Dados mostram salto nos registros e queda da idade dos agressores
Um levantamento da Vara da Infância e da Juventude do Rio de Janeiro, obtido com exclusividade pelo Globo Repórter, indica que os casos de violência de gênero cometidos por adolescentes tiveram crescimento de 600% entre 2019 e 2025. Segundo o estudo, os registros passaram de 10 ocorrências em 2019 para 72 em 2025.
Além do aumento numérico, o levantamento aponta uma alteração no perfil etário dos agressores. Enquanto em 2019 predominavam adolescentes de 16 e 17 anos, agora há casos envolvendo meninos de 12 e 13 anos.

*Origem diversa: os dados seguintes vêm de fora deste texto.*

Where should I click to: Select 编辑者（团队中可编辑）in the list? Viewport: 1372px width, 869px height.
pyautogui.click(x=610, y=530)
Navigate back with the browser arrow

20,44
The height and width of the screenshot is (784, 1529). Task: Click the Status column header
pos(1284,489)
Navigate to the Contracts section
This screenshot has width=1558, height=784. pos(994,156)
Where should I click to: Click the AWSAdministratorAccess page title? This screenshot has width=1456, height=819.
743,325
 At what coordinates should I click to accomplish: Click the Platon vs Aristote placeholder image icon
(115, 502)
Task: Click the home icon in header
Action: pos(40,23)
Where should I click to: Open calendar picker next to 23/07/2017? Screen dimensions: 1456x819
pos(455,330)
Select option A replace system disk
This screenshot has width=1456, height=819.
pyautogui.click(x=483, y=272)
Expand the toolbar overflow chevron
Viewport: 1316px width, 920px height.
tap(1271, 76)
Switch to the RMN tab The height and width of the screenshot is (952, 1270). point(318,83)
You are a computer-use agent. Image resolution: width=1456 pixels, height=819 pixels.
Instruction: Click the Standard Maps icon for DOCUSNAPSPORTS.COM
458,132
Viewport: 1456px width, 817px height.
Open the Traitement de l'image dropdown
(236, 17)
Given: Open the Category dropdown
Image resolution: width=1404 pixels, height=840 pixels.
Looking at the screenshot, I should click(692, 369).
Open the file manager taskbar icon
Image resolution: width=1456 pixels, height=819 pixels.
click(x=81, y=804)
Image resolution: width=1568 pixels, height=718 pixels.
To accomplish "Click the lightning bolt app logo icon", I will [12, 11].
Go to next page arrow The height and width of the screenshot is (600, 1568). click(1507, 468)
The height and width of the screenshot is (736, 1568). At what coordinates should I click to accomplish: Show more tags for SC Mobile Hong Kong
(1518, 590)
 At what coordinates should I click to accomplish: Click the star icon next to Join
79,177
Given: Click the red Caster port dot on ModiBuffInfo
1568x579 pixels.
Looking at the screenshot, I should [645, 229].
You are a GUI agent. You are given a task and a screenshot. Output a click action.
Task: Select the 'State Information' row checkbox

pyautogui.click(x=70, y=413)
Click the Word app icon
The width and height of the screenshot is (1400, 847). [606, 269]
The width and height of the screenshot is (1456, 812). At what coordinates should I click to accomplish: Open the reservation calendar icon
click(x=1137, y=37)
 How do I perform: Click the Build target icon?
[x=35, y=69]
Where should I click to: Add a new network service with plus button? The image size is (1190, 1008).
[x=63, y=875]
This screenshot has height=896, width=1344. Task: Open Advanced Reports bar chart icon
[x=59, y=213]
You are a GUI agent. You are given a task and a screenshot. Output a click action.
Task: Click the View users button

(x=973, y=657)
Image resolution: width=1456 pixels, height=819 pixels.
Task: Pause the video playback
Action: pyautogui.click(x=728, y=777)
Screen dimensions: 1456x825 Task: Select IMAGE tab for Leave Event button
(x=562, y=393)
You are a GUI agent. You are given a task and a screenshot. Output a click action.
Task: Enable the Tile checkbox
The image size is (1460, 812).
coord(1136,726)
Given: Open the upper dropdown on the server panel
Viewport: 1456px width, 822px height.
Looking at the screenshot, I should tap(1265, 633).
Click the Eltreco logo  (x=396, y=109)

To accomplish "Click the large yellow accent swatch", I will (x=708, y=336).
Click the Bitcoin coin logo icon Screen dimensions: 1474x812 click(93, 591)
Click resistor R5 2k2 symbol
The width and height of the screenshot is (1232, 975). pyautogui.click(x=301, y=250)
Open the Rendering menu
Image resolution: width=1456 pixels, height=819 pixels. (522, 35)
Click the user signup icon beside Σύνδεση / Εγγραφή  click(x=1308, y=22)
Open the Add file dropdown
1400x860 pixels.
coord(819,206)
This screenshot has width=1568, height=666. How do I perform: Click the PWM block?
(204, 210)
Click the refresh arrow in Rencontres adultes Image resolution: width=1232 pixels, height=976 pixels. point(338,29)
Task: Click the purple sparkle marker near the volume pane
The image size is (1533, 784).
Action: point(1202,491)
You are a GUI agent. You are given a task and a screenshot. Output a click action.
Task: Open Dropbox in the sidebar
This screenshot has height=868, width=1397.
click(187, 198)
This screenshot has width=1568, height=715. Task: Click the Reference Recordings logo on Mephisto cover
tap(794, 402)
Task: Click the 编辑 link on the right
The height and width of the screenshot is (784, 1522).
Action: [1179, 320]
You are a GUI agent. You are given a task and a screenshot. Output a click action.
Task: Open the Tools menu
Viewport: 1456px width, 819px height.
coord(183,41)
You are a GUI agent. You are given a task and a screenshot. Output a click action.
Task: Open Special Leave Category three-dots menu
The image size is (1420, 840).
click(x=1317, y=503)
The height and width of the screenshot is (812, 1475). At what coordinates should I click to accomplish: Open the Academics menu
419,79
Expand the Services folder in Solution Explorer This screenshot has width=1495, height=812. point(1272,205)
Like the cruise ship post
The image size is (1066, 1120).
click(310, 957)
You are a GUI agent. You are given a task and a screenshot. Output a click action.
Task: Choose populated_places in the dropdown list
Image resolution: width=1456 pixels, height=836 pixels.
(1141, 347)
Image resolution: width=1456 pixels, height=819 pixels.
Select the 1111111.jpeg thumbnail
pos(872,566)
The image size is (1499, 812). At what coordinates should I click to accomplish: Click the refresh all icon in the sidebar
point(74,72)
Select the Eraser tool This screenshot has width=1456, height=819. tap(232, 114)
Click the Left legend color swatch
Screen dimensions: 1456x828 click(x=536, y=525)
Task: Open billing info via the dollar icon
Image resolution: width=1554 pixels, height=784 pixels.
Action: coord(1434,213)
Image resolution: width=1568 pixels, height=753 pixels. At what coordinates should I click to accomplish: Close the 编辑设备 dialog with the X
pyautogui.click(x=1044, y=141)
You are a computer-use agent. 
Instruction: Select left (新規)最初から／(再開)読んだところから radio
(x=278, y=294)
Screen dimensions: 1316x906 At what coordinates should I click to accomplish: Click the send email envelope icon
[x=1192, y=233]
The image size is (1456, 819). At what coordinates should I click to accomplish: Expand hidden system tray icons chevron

A juíza Vanessa Cavalieri, titular da Vara da Infância e da Juventude do Rio, informou que acompanha uma escalada preocupante desse tipo de violência. A magistrada relatou episódio em que um menino de 12 anos, em uma discussão com a mãe sobre o uso de telas, quebrou o braço dela em dois lugares.
Medidas protetivas e apreensão de dispositivos
Frente à gravidade das ocorrências, a Justiça tem adotado com mais frequência medidas previstas na Lei Maria da Penha mesmo quando os agressores são adolescentes. Entre as determinações citadas pela juíza estão a proibição de contato e de aproximação da vítima, restrição de comunicação por redes sociais e, em alguns casos, apreensão de celulares e computadores para impedir novos episódios de violência.
Influência da chamada ‘machosfera’
O levantamento foi apresentado no programa Globo Repórter exibido em 10.07.2026, que investigou a influência da chamada machosfera entre adolescentes. A reportagem descreve comunidades virtuais, conhecidas como “red pill”, que propagam discursos de superioridade masculina, incentivam a submissão feminina e relativizam a violência contra mulheres.
Especialistas ouvidos pela reportagem alertaram que esse tipo de conteúdo, amplificado pelos algoritmos das redes sociais, alcança um público cada vez mais jovem e pode contribuir para a normalização de comportamentos violentos.